Below are some records. Pull every line that contains the word "size".

--- Data under study Enclosed Below ---

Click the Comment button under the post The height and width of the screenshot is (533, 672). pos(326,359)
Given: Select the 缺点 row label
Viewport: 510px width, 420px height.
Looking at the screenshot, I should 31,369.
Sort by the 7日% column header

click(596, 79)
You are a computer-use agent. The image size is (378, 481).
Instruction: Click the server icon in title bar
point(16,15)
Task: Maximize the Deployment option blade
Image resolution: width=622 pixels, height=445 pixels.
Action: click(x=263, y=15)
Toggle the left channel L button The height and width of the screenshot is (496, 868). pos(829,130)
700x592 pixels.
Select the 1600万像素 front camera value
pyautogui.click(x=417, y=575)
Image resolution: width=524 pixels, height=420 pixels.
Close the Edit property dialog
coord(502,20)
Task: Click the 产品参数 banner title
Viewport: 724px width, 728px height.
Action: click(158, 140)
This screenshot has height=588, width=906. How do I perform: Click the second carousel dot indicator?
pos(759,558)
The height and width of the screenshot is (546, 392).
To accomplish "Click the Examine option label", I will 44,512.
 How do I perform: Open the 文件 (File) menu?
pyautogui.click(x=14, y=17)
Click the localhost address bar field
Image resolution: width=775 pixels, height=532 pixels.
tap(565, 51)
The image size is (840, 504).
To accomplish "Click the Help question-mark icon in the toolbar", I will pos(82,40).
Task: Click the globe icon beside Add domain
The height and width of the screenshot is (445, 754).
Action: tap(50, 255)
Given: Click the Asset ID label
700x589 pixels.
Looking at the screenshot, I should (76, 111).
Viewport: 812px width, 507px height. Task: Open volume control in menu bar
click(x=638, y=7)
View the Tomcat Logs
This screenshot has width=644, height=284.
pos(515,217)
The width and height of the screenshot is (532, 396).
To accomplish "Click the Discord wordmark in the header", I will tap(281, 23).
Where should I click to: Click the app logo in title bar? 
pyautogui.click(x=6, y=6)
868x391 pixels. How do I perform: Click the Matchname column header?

--- End of Enclosed Data under study ---

#### [Result for this task]
You are a computer-use agent. The image size is (378, 481).
The image size is (840, 504).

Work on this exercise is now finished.